Isso significa que, embora a geração em fevereiro ou março (meses tipicamente mais chuvosos em boa parte da região) seja menor, a geração em setembro e outubro (pico da estação seca) é significativamente maior, compensando a diferença ao longo do ano. O sistema de compensação de créditos, com validade de 60 meses, permite justamente essa distribuição: os créditos acumulados nos meses fortes cobrem o consumo nos meses mais fracos.

  1. Levantamento do consumo médio dos últimos 12 meses, incluindo variações sazonais do cliente.
  2. Cálculo da irradiação mensal específica da cidade, com dados históricos regionais.
  3. Dimensionamento do sistema para que a geração anual total cubra o consumo anual total.
  4. Verificação de que os créditos de meses fortes compensam os meses de menor geração dentro do prazo de validade.

Atenção ao avaliar propostas comerciais

Desconfie de qualquer orçamento que apresente apenas uma geração 'média mensal fixa' sem explicar a variação entre estação seca e chuvosa. Um projeto sério mostra a curva de geração mês a mês ao longo do ano.

Exemplo de variação típica em Teresina

Em Teresina, é comum observar uma geração por kWp instalado em torno de 130 kWh/mês nos meses mais chuvosos (fevereiro e março) e de até 165 kWh/mês nos meses mais secos (setembro e outubro), com uma média anual próxima de 140 kWh/kWp. Essa variação de aproximadamente 20% a 25% entre os extremos é perfeitamente absorvida pelo sistema de créditos, desde que o dimensionamento tenha sido feito com base na média anual, e não apenas no melhor mês do ano.

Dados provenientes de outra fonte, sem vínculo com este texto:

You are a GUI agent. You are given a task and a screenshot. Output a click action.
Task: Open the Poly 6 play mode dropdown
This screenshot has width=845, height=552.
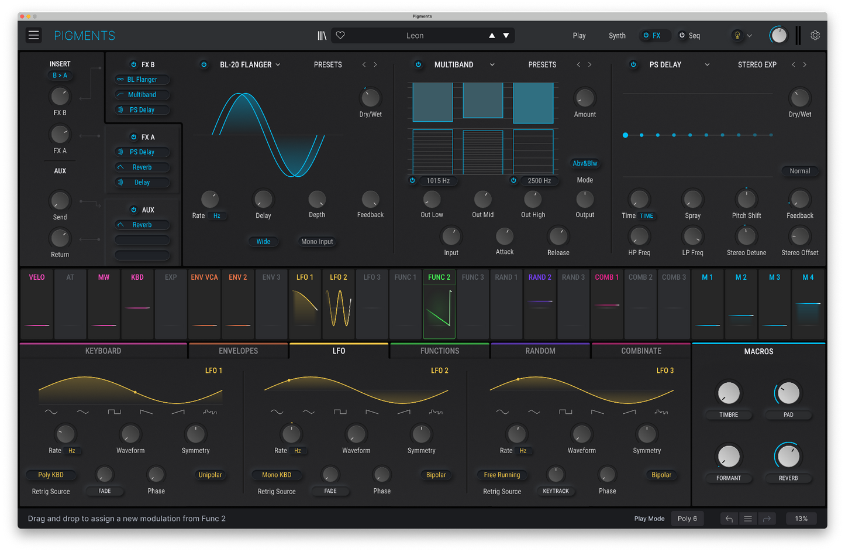[687, 519]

O que fazer nos meses mais chuvosos

Do ponto de vista prático, não há nada que o proprietário precise fazer de diferente durante o período chuvoso — o sistema continua operando normalmente, apenas com geração reduzida. É recomendável, no entanto, aproveitar a estação seca para realizar a limpeza e inspeção anual dos módulos, já que a poeira acumulada nos meses secos pode reduzir ainda mais a geração se não for removida antes do início das chuvas.

Conclusão

Sim, a energia solar funciona em dias nublados e chuvosos, ainda que com produção reduzida. O que garante a viabilidade econômica do investimento não é o desempenho de um único dia, mas o resultado acumulado ao longo dos doze meses do ano, alinhado ao sistema de compensação de créditos previsto na legislação. Quem mora no Piauí e no Maranhão, mesmo com a estação chuvosa bem marcada, continua se beneficiando de uma das melhores taxas de irradiação solar do país.